Term deposits have been around for a very long time. They're a great way to earn a return while protecting capital from danger and volatility.
Savers can lock away their money for a period of months or years and earn interest. Typically, the longer savers are willing to give a financial institution their cash, the higher the interest rate they can receive.
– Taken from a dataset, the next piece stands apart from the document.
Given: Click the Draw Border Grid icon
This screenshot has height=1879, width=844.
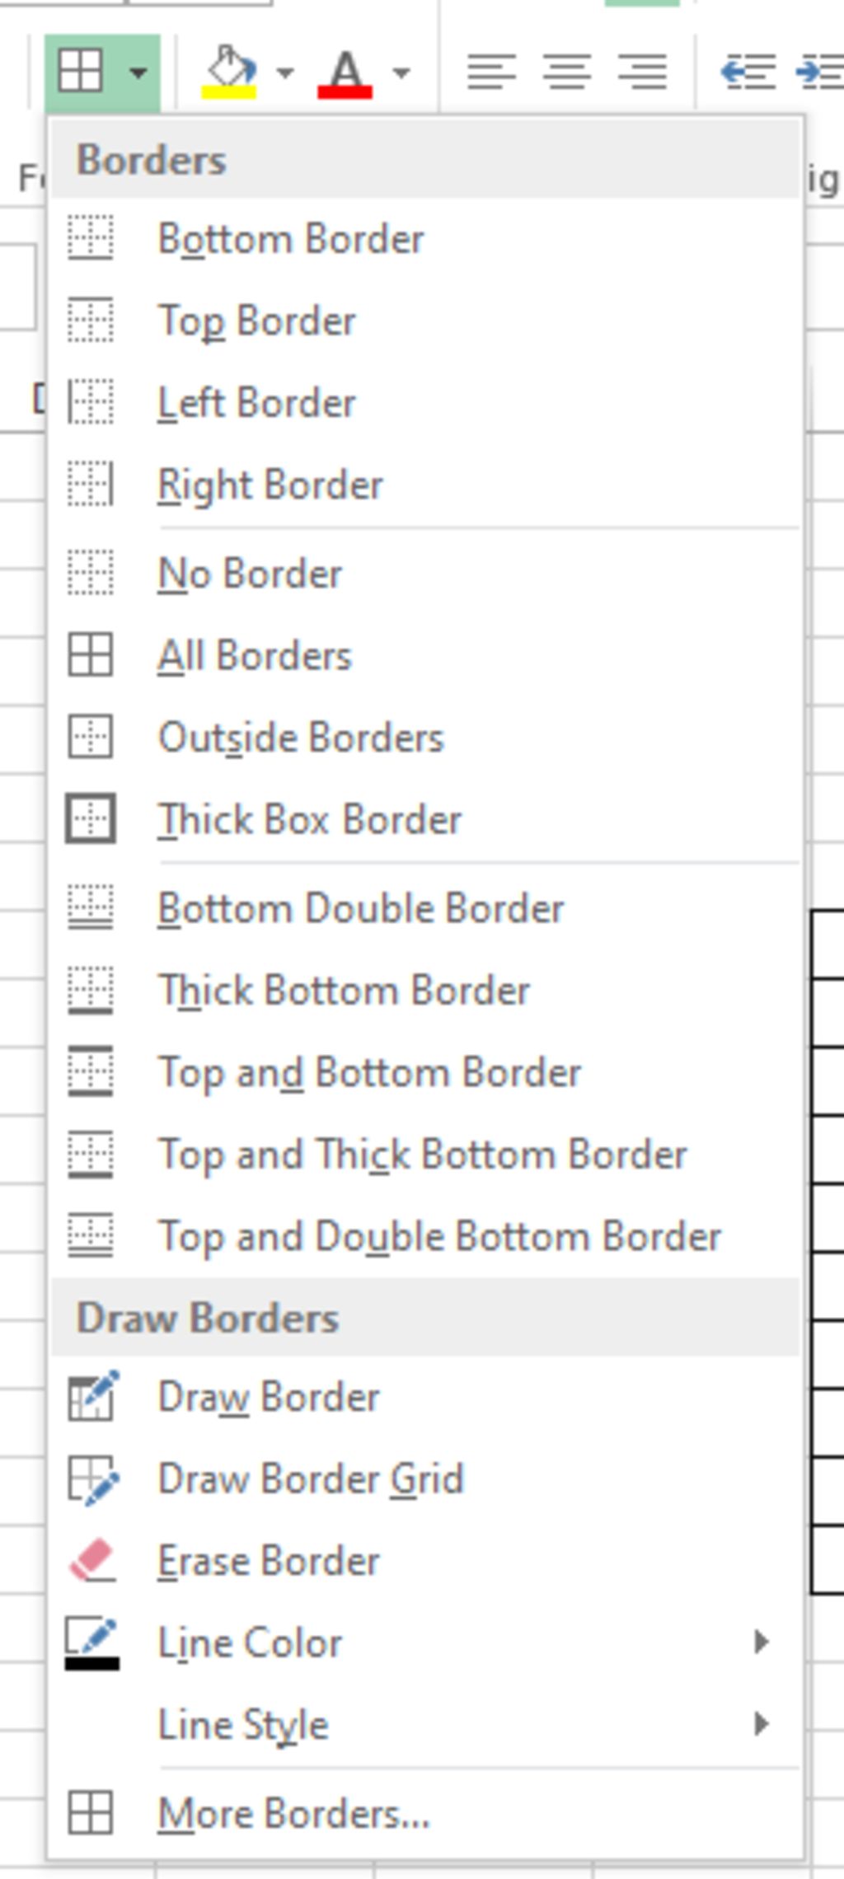Looking at the screenshot, I should click(91, 1478).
At the end of the term, savers are allocated their interest and can choose to receive their original sum back or carry out another term.
There are numerous ASX shares that offer term deposits including Judo Capital Holdings Ltd (ASX: JDO), Macquarie Group Ltd (ASX: MQG), Commonwealth Bank of Australia (ASX: CBA), Westpac Banking Corp (ASX: WBC), ANZ Group Holdings Ltd (ASX: ANZ), National Australia Bank Ltd (ASX: NAB), Bank of Queensland Ltd (ASX: BOQ), Bendigo and Adelaide Bank Ltd (ASX: BEN), AMP Limited (ASX: AMP) and MyState Ltd (ASX: MYS).
But even though term deposits earn interest, are they actually a good option for growing wealth?
Writing on AMP's website, Dr Shane Oliver explains why using term deposits can be a negative for some Australians.
Too conservative in early life
Oliver explained that one of the mistakes people can make that keeps them from their financial goals was being too conservative in their younger years.
The AMP expert noted that "cash and bank deposits are low risk and fine for near-term spending requirements and emergency funds, but they won't build wealth over time."
He pointed out that if $1 had been invested across various Australian assets since 1900, it would have performed quite differently.
According to Oliver, cash has returned an average of 4.6% per annum since 1900, and $1 invested at the start of the last century would be worth $263 today (including re-invested interest).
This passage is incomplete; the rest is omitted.